Pelléas et Mélisande (Claude Debussy)
Version concert du 17 avril 2011
Théâtre des Champs Elysées

Pelléas Simon Keenlyside
Mélisande Natalie Dessay
Golaud Laurent Naouri
Geneviève Marie-Nicole Lemieux
Arkel Alain Vernhes
Yniold Khatouna Gadelia
Le Médecin Nahuel di Pierro

Direction musicale Louis Langrée
Orchestre de Paris

 

                                                Laurent Naouri (Golaud)

Après  Parsifal et  Ariane et Barbe-Bleue, c’est avec une version concert de Pelléas et Mélisande que s’achèvent ces quelques jours consacrés, au hasard du calendrier, à Wagner et son influence dans la musique française.

Sous la direction de Louis Langrée, les musiciens de l’Orchestre de Paris livrent une lecture rigoureuse et compacte qui, au fil de soirée, gagne en limpidité.
Si dans les passages les plus vivants la poésie se défait sensiblement, la profondeur de la musique, lorsqu’elle travaille les mouvements les plus sombres, devient flot mystérieux et inquiétant, et cela particulièrement lorsque Golaud intervient.

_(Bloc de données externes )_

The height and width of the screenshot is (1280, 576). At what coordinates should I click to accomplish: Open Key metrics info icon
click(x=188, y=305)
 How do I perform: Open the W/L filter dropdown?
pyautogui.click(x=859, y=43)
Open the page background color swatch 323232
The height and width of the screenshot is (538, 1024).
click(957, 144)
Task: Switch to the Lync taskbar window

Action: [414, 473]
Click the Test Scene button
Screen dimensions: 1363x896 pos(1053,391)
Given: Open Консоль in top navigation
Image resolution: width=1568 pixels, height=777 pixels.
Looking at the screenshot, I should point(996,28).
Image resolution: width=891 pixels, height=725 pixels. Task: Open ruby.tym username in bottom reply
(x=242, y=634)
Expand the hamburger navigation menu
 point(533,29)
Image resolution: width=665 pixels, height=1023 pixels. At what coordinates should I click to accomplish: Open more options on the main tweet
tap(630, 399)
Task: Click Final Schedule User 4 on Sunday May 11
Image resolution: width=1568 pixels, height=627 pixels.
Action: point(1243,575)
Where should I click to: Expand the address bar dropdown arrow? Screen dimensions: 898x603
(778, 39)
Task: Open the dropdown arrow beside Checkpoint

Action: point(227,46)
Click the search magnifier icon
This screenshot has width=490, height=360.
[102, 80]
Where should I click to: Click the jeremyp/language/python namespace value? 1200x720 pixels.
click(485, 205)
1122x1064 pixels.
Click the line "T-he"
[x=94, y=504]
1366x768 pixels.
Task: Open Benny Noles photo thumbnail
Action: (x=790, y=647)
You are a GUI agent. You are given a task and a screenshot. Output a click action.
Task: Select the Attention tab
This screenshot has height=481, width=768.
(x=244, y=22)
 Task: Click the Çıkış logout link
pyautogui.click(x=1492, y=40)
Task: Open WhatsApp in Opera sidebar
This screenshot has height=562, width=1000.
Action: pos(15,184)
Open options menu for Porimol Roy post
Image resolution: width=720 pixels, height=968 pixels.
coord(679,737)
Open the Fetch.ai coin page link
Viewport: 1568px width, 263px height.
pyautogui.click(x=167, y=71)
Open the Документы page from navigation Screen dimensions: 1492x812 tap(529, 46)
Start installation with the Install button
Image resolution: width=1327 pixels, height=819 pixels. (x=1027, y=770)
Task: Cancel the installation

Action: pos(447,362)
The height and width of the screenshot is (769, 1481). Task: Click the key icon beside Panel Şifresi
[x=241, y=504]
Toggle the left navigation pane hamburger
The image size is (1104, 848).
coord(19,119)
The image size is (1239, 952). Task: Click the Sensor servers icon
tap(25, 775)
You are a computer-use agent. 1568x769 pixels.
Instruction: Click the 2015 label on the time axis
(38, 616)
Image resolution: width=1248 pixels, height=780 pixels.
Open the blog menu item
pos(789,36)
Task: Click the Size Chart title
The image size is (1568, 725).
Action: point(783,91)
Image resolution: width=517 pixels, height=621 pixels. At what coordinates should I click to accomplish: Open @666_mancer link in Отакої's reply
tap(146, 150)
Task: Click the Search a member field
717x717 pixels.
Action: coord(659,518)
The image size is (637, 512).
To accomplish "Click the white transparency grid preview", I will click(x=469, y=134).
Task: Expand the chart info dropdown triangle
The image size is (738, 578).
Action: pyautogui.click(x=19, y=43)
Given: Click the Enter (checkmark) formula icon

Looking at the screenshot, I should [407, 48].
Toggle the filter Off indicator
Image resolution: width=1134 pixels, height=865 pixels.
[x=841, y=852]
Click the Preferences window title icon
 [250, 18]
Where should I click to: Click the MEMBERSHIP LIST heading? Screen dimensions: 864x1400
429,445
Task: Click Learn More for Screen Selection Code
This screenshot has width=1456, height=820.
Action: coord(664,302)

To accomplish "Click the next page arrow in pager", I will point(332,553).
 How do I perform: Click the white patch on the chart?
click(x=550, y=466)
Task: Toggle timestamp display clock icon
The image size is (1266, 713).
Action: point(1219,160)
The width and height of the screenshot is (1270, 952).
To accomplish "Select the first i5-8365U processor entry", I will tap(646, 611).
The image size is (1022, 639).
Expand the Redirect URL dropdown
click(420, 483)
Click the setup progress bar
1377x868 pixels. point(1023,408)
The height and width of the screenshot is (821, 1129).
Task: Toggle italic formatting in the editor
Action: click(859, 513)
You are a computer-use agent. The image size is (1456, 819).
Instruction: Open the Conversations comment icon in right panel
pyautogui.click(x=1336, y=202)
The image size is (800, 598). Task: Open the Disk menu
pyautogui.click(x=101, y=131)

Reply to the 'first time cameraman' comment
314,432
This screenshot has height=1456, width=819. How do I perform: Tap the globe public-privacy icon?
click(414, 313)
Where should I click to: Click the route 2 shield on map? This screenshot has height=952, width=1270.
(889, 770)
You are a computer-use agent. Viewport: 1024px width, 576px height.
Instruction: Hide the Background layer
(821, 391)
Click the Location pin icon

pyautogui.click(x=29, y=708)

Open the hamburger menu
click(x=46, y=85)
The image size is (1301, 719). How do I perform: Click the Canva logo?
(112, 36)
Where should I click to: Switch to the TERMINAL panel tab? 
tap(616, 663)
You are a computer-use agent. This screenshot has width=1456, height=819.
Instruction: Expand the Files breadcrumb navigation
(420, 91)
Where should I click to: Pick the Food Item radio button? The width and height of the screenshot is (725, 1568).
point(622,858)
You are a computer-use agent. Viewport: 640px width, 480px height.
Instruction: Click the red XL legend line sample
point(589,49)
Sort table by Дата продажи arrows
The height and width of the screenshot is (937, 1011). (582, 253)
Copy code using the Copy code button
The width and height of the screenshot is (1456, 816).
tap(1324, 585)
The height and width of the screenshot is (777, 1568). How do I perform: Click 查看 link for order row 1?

Or, Laurent Naouri est a lui seul, immensément, naturellement, et en toute évidence, l’interprète choc de la représentation. Il chante magnifiquement, le verbe est précis, superbement lié et détaché à la fois, sur fond d’un timbre mûr et que l'on pourrait croire affectueux au premier abord.

Alors évidemment Simon Keenlyside joue sur deux registres, des étincelles d’innocentes clartés et une assurance virile, Natalie Dessay trouve une lumineuse présence dans "Mes long cheveux descendent jusqu’au seuil de la tour", mais nulle subtile mélancolie ou sentiment d'urgence ne traverse ce duo par ailleurs tenu à distance sur scène. Rien ne se passe en fait.
Même Alain Vernhes paraît trop attentif à soigner son chant.

Ceci est cependant un avant goût de la passionnante confrontation qui s’annonce la saison prochaine entre le Teatro Real de Madrid (L.Naouri-Y.Beuron-C.Tilling direction S.Cambreling) et l’Opéra de Paris (V.Le Texier-S.Degout-E.Tsallagova direction P.Jordan) , le chef d’œuvre de Debussy devant y être représenté dans la même mise en scène de Bob Wilson.